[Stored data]
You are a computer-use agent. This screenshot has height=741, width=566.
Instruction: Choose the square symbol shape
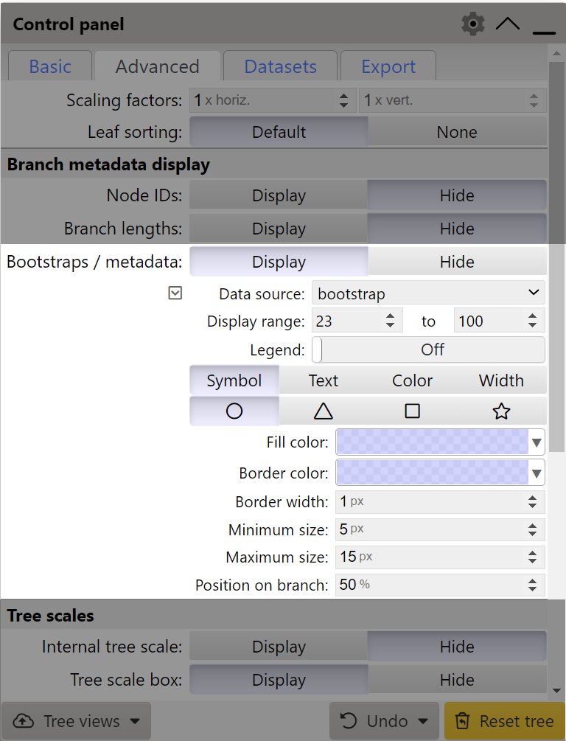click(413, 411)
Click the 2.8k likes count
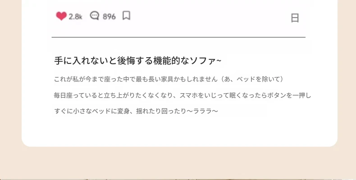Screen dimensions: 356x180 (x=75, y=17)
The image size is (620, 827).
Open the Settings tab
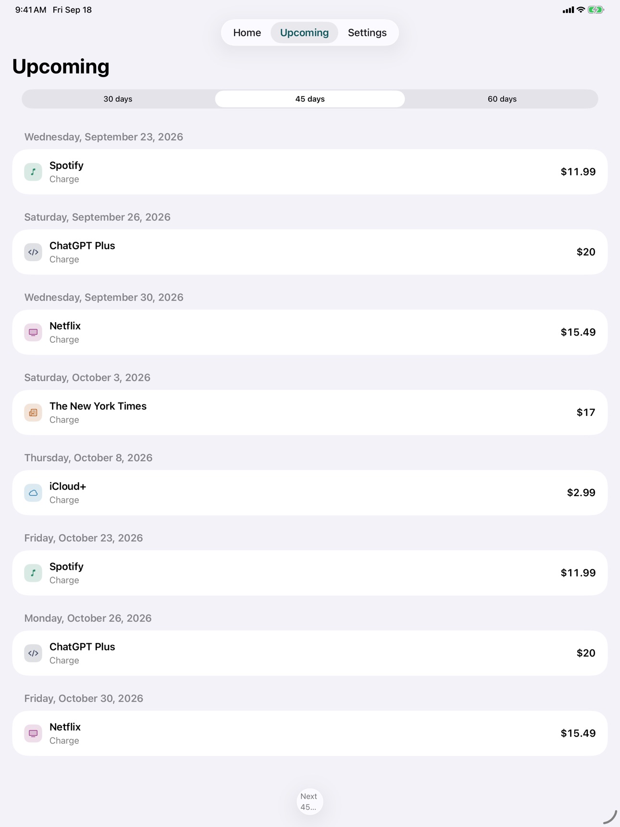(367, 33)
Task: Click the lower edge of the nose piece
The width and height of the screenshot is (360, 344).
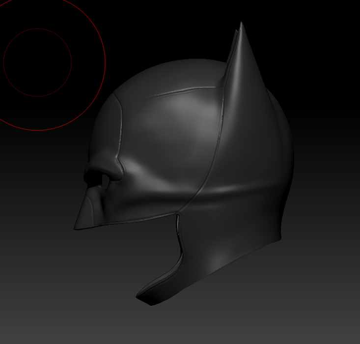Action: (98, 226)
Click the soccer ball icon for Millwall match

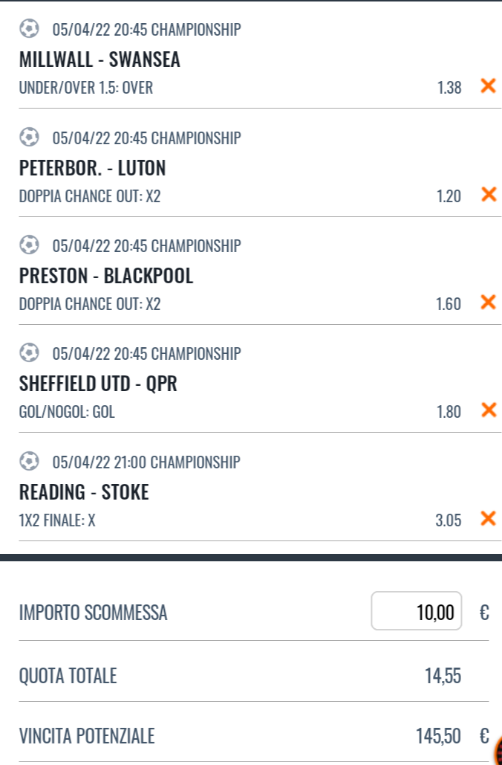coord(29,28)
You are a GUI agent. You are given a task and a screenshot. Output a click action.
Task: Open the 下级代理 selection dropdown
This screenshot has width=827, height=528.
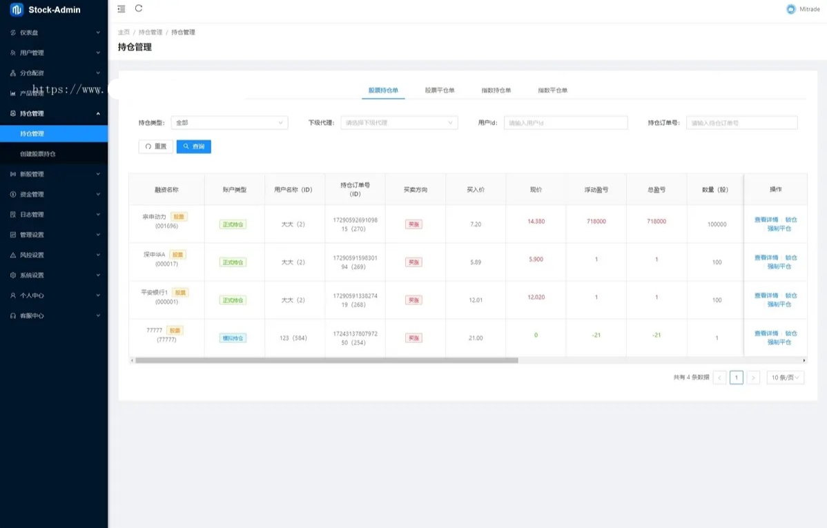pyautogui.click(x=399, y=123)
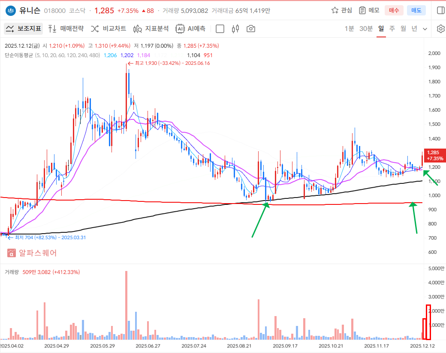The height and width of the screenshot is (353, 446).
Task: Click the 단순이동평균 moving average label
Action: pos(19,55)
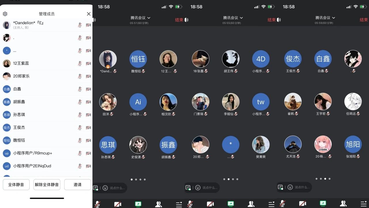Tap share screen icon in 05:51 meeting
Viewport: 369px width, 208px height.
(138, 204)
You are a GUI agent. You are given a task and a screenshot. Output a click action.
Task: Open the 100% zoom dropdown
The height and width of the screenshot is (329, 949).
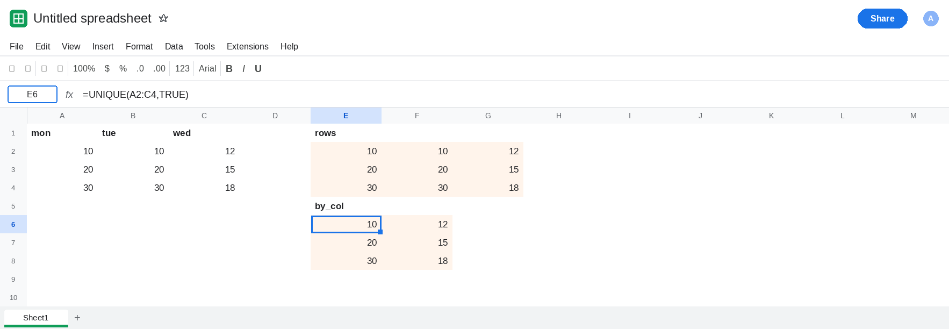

**About this task**
The entries above need to be repeated in full, word for word. Skip the images.

**Result for this task**
You are a computer-use agent. This screenshot has height=741, width=566.
Instruction: Choose the square symbol shape
click(413, 411)
Click the 2.8k likes count
Screen dimensions: 356x180 (x=75, y=17)
The image size is (620, 827).
Open the Settings tab
(367, 33)
Task: Click the lower edge of the nose piece
The width and height of the screenshot is (360, 344).
Action: (98, 226)
Click the soccer ball icon for Millwall match

coord(29,28)
You are a GUI agent. You are given a task and a screenshot. Output a click action.
Task: Open the 下级代理 selection dropdown
This screenshot has width=827, height=528.
pyautogui.click(x=399, y=123)
The height and width of the screenshot is (353, 446).
Task: Click the 단순이동평균 moving average label
Action: pos(19,55)
Tap share screen icon in 05:51 meeting
Viewport: 369px width, 208px height.
(138, 204)
You are a GUI agent. You are given a task and a screenshot. Output a click action.
Task: Open the 100% zoom dropdown
The height and width of the screenshot is (329, 949).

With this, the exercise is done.